** What the task requires **
Only the final stretch of lines is needed: output exactly the line containing "The image size is (1020, 449)." and all lines following it in the listing below.

** Data to use **
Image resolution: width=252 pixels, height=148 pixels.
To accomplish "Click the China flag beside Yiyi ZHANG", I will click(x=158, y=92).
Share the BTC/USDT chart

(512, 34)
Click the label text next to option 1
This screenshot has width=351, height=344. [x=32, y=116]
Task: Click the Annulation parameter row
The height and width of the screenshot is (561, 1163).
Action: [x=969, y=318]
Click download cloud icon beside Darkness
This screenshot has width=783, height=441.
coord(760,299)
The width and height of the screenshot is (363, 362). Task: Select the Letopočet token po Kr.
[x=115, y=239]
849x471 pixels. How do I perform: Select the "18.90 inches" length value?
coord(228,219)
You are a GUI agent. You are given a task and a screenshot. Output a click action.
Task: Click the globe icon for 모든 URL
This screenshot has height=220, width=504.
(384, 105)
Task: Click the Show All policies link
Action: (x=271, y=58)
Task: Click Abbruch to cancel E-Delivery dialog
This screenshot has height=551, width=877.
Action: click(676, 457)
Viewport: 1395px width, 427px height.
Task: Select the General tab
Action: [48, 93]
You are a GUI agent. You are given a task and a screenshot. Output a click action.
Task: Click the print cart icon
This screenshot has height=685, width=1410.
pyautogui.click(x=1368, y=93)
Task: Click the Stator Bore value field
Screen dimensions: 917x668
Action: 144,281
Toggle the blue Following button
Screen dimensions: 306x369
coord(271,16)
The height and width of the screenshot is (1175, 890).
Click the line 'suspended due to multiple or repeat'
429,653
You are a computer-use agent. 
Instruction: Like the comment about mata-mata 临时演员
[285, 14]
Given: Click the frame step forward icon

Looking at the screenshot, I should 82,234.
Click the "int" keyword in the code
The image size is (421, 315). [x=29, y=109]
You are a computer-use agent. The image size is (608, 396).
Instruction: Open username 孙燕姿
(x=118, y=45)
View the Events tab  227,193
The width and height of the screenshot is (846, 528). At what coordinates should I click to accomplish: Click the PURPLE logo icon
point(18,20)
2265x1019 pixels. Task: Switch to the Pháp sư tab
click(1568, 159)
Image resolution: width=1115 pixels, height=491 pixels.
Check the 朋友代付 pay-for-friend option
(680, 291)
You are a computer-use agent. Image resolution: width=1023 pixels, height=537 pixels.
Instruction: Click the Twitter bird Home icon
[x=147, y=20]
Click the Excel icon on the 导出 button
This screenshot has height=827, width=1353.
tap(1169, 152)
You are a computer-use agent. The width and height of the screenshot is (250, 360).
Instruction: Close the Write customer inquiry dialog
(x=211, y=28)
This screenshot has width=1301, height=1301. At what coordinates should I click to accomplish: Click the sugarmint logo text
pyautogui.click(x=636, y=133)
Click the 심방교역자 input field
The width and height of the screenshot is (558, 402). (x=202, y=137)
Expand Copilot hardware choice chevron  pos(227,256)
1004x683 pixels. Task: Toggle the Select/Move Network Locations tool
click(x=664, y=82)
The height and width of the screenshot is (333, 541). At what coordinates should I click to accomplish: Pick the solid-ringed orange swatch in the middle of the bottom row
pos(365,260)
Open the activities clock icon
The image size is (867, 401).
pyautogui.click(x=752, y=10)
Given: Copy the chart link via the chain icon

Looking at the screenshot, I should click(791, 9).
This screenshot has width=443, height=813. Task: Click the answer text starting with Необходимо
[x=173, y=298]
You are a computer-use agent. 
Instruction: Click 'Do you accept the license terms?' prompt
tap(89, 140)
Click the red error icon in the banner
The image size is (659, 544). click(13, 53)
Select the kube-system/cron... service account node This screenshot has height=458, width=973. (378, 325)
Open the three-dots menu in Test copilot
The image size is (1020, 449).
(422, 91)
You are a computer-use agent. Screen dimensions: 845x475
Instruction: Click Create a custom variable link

** Answer section **
The image size is (1020, 449).
(422, 91)
You are a computer-use agent. Screen dimensions: 845x475
Instruction: Click Create a custom variable link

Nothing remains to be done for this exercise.